Word for word, write out all of the data below.

━━━━━ Exercise input

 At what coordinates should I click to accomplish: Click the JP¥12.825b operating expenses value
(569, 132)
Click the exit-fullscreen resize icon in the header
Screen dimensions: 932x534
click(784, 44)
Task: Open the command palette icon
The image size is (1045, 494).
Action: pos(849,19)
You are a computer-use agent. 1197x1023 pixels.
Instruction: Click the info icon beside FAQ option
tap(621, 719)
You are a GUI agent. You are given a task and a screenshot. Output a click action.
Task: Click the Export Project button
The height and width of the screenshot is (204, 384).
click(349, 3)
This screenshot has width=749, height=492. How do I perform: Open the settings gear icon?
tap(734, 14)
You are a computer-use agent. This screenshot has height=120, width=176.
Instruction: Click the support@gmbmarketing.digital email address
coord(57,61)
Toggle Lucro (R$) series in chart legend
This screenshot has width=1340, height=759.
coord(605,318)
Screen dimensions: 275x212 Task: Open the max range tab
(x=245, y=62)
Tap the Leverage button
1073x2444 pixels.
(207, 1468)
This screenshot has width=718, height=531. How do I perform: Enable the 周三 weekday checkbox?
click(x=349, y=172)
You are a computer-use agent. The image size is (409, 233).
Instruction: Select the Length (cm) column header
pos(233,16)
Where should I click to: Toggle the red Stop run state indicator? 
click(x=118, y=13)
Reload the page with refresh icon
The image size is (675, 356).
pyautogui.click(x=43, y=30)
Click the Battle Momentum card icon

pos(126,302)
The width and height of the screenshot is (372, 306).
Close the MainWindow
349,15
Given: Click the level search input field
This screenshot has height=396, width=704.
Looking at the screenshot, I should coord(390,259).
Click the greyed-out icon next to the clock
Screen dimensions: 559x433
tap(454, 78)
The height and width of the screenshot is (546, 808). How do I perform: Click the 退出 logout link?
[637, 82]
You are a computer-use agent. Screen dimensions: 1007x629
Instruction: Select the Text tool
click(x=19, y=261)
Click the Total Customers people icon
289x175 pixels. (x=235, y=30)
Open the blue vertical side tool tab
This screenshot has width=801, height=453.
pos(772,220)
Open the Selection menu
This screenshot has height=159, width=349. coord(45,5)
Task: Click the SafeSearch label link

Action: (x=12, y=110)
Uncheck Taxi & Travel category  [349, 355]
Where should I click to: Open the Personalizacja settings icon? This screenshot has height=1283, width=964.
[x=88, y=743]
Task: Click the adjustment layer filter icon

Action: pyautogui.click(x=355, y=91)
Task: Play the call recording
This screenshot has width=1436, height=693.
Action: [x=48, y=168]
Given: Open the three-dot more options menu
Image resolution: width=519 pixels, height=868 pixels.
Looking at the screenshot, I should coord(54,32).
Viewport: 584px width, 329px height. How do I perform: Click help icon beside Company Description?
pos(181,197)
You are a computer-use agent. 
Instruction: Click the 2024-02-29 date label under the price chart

━━━━━━━━━━

> **Your response**
 At what coordinates should I click to accomplish: Click the JP¥12.825b operating expenses value
(569, 132)
Click the exit-fullscreen resize icon in the header
Screen dimensions: 932x534
click(784, 44)
Task: Open the command palette icon
The image size is (1045, 494).
Action: pos(849,19)
You are a computer-use agent. 1197x1023 pixels.
Instruction: Click the info icon beside FAQ option
tap(621, 719)
You are a GUI agent. You are given a task and a screenshot. Output a click action.
Task: Click the Export Project button
The height and width of the screenshot is (204, 384).
click(349, 3)
This screenshot has width=749, height=492. How do I perform: Open the settings gear icon?
tap(734, 14)
You are a computer-use agent. This screenshot has height=120, width=176.
Instruction: Click the support@gmbmarketing.digital email address
coord(57,61)
Toggle Lucro (R$) series in chart legend
This screenshot has width=1340, height=759.
coord(605,318)
Screen dimensions: 275x212 Task: Open the max range tab
(x=245, y=62)
Tap the Leverage button
1073x2444 pixels.
(207, 1468)
This screenshot has width=718, height=531. How do I perform: Enable the 周三 weekday checkbox?
click(x=349, y=172)
You are a computer-use agent. The image size is (409, 233).
Instruction: Select the Length (cm) column header
pos(233,16)
Where should I click to: Toggle the red Stop run state indicator? 
click(x=118, y=13)
Reload the page with refresh icon
The image size is (675, 356).
pyautogui.click(x=43, y=30)
Click the Battle Momentum card icon

pos(126,302)
The width and height of the screenshot is (372, 306).
Close the MainWindow
349,15
Given: Click the level search input field
This screenshot has height=396, width=704.
Looking at the screenshot, I should coord(390,259).
Click the greyed-out icon next to the clock
Screen dimensions: 559x433
tap(454, 78)
The height and width of the screenshot is (546, 808). How do I perform: Click the 退出 logout link?
[637, 82]
You are a computer-use agent. Screen dimensions: 1007x629
Instruction: Select the Text tool
click(x=19, y=261)
Click the Total Customers people icon
289x175 pixels. (x=235, y=30)
Open the blue vertical side tool tab
This screenshot has width=801, height=453.
pos(772,220)
Open the Selection menu
This screenshot has height=159, width=349. coord(45,5)
Task: Click the SafeSearch label link

Action: (x=12, y=110)
Uncheck Taxi & Travel category  [349, 355]
Where should I click to: Open the Personalizacja settings icon? This screenshot has height=1283, width=964.
[x=88, y=743]
Task: Click the adjustment layer filter icon

Action: pyautogui.click(x=355, y=91)
Task: Play the call recording
This screenshot has width=1436, height=693.
Action: [x=48, y=168]
Given: Open the three-dot more options menu
Image resolution: width=519 pixels, height=868 pixels.
Looking at the screenshot, I should coord(54,32).
Viewport: 584px width, 329px height. How do I perform: Click help icon beside Company Description?
pos(181,197)
You are a computer-use agent. 
Instruction: Click the 2024-02-29 date label under the price chart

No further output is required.